Attention Conservation Notice: If you start down the path I am outlining in this Substack you will inevitably get to the point where your head is FULL. You must have some sort of mind mapping or link analysis tool or you will limit your understanding to that of an actor or collector on the edge of things. If you’ve already got a solution, you can quickly read this to make sure yours covers the needs If you don’t already have that, Maltego works well on all three major desktops.
Substacks:
Several weeks ago I was given the names of a couple Substacks that are part of an operation hostile to liberal democracies in general. I looked at the seeds, saw their recommendations, and decided I would draw a graph as I was adding them to an Inoreader account for long term tracking. You did Get Started With Inoreader, right? Anyway, once the bad guys were profiled, I decided to make this good guys graph, starting with the recommendations of Truth About Threats.
Long Term Effort:
As an example of how far this can go, here’s a graph I’ve been working on for the last three years, which has come to be known as the MAGA Meltdown Maltego. There are 3,227 names of people, 989 organizations, everything from companies to militias, and they participated in 229 events. Keeping this graph has put me in the position of being a sort of specialized search engine for journalists and other researchers. You give me a name or an event, and a few minutes later you’ll have a screen shot showing where it fits in the network and a list of relevant URLs from the 1,278 articles, court documents, and so forth that I used to create the graph.

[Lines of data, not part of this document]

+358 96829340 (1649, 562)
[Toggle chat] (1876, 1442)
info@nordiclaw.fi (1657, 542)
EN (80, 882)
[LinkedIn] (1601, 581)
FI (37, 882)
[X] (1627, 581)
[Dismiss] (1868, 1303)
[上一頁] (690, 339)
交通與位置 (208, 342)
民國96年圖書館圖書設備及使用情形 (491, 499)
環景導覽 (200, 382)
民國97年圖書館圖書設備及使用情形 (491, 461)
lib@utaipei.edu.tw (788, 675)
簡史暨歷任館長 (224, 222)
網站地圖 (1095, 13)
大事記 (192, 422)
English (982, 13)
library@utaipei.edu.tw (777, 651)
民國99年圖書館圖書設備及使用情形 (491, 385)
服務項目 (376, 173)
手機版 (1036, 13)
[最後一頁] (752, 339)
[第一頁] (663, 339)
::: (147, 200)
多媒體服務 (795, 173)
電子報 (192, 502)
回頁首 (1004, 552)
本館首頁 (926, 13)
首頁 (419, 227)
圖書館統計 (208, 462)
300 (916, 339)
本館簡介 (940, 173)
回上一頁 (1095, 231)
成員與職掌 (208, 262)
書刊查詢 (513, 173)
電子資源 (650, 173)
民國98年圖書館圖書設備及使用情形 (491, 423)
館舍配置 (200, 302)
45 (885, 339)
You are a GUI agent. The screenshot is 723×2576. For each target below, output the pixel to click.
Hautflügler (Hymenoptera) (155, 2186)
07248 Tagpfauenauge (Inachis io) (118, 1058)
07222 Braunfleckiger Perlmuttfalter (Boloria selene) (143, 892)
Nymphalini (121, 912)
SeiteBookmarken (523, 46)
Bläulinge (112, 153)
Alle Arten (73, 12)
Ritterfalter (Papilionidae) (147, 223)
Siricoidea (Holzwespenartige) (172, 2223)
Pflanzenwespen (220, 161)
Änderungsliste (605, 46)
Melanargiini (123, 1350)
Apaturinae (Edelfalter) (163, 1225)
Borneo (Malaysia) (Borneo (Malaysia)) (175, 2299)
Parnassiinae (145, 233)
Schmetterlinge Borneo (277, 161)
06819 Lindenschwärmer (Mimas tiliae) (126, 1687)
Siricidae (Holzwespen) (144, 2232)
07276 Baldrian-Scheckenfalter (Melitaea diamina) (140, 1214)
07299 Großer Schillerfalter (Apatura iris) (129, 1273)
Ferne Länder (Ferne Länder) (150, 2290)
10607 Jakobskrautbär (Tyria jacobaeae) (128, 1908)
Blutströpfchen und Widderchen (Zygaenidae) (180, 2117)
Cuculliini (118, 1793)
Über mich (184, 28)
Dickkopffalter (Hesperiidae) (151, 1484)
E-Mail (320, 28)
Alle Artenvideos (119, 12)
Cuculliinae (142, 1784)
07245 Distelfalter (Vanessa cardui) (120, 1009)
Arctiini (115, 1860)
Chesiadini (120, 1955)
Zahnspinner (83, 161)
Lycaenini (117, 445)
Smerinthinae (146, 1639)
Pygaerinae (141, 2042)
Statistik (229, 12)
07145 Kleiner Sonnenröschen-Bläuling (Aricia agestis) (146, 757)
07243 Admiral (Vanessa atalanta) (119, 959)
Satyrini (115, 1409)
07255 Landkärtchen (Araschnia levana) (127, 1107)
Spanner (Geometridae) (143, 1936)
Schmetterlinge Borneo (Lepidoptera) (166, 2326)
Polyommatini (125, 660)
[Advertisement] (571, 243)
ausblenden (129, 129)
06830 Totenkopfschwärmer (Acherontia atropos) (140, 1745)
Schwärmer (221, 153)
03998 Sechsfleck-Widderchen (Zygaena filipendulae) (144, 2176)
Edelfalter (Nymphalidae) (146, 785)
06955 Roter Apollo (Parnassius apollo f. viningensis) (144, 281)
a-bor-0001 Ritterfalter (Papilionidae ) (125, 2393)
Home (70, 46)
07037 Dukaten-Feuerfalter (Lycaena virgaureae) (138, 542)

That graph is unwieldly on a Xeon workstation with 128GB of memory and a 4k display. There are 237 related child graphs associated with it. It was starting to be a chonker by early 2021, so when I got a new article, I would check for key names, then pull them and their related entities out, saving them in files in the form YYYY-MM-DD-Name1-Name2 and so forth. Once I was done adding the new article entities and links, I would paste the results into the main graph. I didn’t intend to keep a timeline of modifications but in retrospect that’s proven to be important on occasion.
As an example on 2022-07-09 there were two articles regarding my favorite chew toy, Roger Stone. The contents of an email group called Friends of Stone was made available to the New York Times, and Alternet published an article that somewhat enriched the original. Here I used Maltego’s Named Entity Recognition capability to automatically extract names mentioned in the article, then I manually removed about half of the results. The system isn’t slick enough to know that Roger Stone and Mr. Stone are the same person. This is a repeat of what I did the day the article came out - showing methods and giving you some idea of what the $1,000/year commercial Maltego can do.
And this is what it looks like after being “processed’. The Person entities gets replaced with something more specific – there is a Gang Leaders and a couple Gang Members, Military Officers, a couple Lawyers, and Akbar and Stone are given the Businessman entity. Most links are just plain gray, but I follow a color code – blue for allies, red for opponents, green indicates funding flows. When someone is often the subject of articles it’s a terrible mess to find their actual entity, so I’ve adopted the convention of appending “Actual” to the names of those who are often mentioned.
Conclusion:
Maltego is in a fairly unique position – it’s not nearly so potent as intel/LE grade link analysis tools like Sentinel Visualizer, but it runs on every platform, and the free version works for taking notes and reviewing graphs created by those who do have the commercial version. As I mentioned above, here are some sample files for you to examine.
Having brought a number of people in to using Maltego over the years I know I need to record some new videos in the three to five minute range that show some of the basic things you can do. I’ll get after that in the near future.
As with Inoreader, you put an hour into this, you will have a good starting point. I believe there are three general use cases for Maltego – a portion of you are going to be creating your own graphs, others will not be making them, but will need to read them, and people with more general duties will have both graph creators and users they are managing. Even if you’re at the level of commissioning graphs, you’ll be a better director if you know what goes into making them.